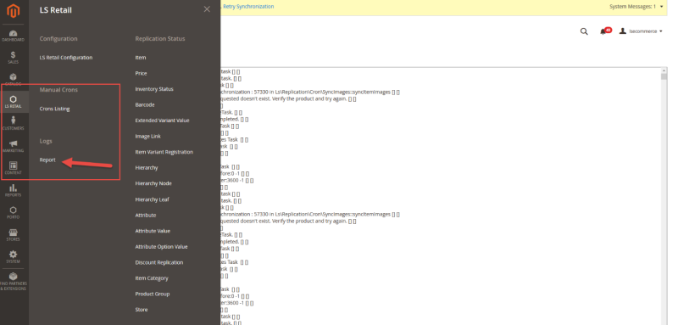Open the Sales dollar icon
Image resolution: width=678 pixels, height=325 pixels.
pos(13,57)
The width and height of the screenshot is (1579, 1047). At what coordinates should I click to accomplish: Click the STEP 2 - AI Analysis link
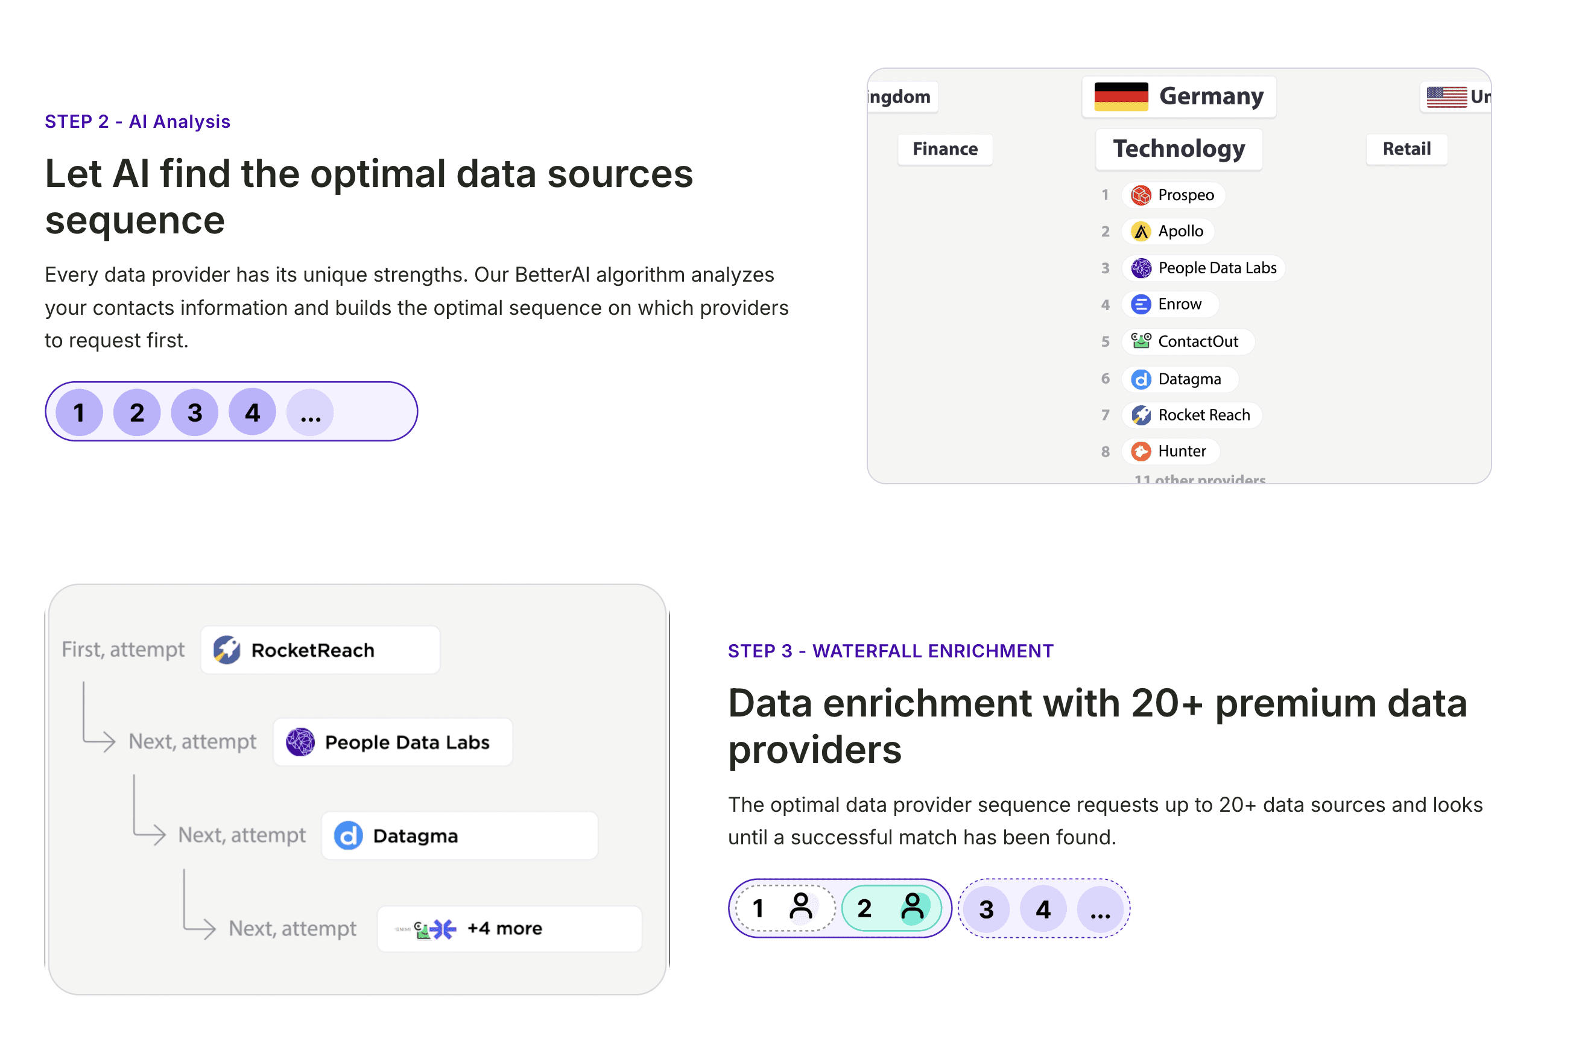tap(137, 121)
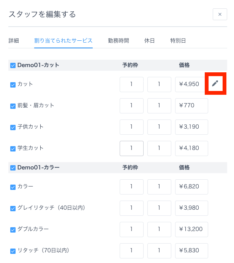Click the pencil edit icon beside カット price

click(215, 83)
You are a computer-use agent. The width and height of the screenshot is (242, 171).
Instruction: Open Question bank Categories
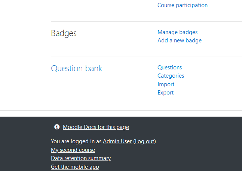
::::
● TRY IT: The material above holds pictures; leave them out and set down exactly the lines from the line with "The width and height of the screenshot is (1579, 1047)." to the line with "You are a computer-use", both included.

● OUTPUT FOR THIS EXERCISE:
The width and height of the screenshot is (1579, 1047). At what coordinates should I click to accomplish: Click the STEP 2 - AI Analysis link
tap(137, 121)
Click the pencil edit icon beside カット price

click(215, 83)
You are a computer-use agent. The width and height of the screenshot is (242, 171).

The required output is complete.